A Nappy Bin – A must-have as no other bin on earth will contain the smell of 10 dirty nappies a day. The Tommee Tippee Sangenic Tec was a game-changer for me and was so easy to use. There’s also now the Twist & Click nappy disposal bin available too.

A cot with changing heights - Try and make sure it’s a high side or you’ll find your 18-month old wandering around your house in the middle of the night if it’s too low (Never has there been a terror so strong of finding your toddler stood nose-to-nose with you at 2am). 

A room thermometer and light - a warm red light can aid in the production and maintenance of melatonin through the night, keeping your little one sleepier for longer. The GroEgg2 is great, as it combines both functions. You ideally want the room temperature to be between 16-20˚ C – so knowing the room temperature to dress your little one in the perfect sleepwear for them whilst having a warm red light is ideal.

A changing mat - Ones that go on top of drawers are great space savers and good for your back (and tummy if you’ve had a C-section) but can be a bit dangerous – as you can’t leave your little one even for a second and older babies love practicing their rolling whilst having their nappy changed.

A blackout blind - This one really is essential, as babies love darkness. They don’t/can’t develop a fear of the dark until they’ve developed their imagination, which happens around the 2-year old mark. So for young babies, the darker the better. I always used the portable blackout blind. It had suction cups so you could take it on and off easily, without having to permanently tape the windows shut. Plus you can take it with you when you visit grandma!

For your baby

A Swaddle - Recent research has found that your baby will sleep 50% longer if they are swaddled. So swaddling is a must! I used a Snuggle with my youngest, which was lovely, as it has room for the hips to move. For when they’ve grown out of the swaddle, Sleepbags are ideal, as they come in all different togs for the different seasons.

A comforter - This can act as a good form of portable sleep association that they keep in their cot/basket.
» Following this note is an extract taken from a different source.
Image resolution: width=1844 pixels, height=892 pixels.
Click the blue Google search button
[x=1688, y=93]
Remember, when they’re young, tuck it down at the end of the cot where they can’t grab it! Simply put, it smells like sleep. So, whenever you give it to them, it will signal that it is “sleepy time”.
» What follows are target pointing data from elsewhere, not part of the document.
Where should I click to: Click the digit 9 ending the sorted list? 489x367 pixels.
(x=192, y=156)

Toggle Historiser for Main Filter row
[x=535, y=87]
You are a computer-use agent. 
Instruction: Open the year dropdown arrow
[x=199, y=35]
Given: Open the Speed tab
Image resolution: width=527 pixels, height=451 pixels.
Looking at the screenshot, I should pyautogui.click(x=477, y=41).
Soothers - If these are used well, they can be a big lifesaver. They are proven to prevent SIDS, and, as long as you only give it to them at the beginning of the sleep, they also use them as portable sleep associations. 

Create a routine

I know what you’re thinking…."The routine”. But think of it more like “struct-ible” parenting. Structured but flexible. Over time, you’ll get a sense of everything your baby needs and when they need it, from feeding to nap time. This gives you a rough structure for the day that you can flexibly plan around and avoid getting caught out when it comes to bed time.

The most vital piece of information about newborns (0-1month) is that they cannot stay awake longerthan 45 mins - 1 hour without getting overtired, but they will keep themselves awake unless actively put down to sleep. 
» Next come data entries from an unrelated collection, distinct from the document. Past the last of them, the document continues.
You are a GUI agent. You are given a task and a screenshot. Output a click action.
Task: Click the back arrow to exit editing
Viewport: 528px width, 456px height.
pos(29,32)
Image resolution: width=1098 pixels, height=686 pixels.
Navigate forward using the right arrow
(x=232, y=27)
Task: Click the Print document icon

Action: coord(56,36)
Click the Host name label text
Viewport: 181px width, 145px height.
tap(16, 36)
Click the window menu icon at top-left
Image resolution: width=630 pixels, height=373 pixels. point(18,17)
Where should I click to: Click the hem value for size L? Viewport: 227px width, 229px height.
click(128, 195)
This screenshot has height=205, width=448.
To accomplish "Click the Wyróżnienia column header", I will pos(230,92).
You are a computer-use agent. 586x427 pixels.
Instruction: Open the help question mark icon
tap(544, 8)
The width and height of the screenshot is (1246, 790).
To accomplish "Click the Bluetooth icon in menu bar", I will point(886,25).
They should wake up, have a good long feed, and then blink at you for a few mins and then you’ll hear the ‘grizzle’/‘fuss’. That means that their tolerance is starting to wane and if you check your watch, it should be around the 45m-1 hour mark in which case, it’s time for a nap.

  • Swaddle them tight and give them their dummy
  • Lie them on their side in the cot with their head resting on your hand (and your fingers holding in the dummy)
  • Pat their bum firmly until they fall asleep
  • Lie them back onto their back

They should then be able to sleep 2-3 hours and when they next wake, they’ll be ready for their next feed and the cycle starts again.

This means your baby will naturally look for milk around every 3 and a half to four hours, which will help them sleep well. 

Melatonin develops once babies are 6-8 weeks old (earlier with a structured feeding and sleep routine). From then, they can start having a rough bed time. I say rough because each day will vary depending on their naps/activities, so don’t get too attached to a set time (think ‘struct-ible’).

As they get older, their awake time slowly lengthens and their naps start to shorten. But as long as they learn to self-settle by the time they’re 3-4 months old, there’s no need to worry about ‘sleep regressions’. By then you will have a baby that is happy, rested and thriving!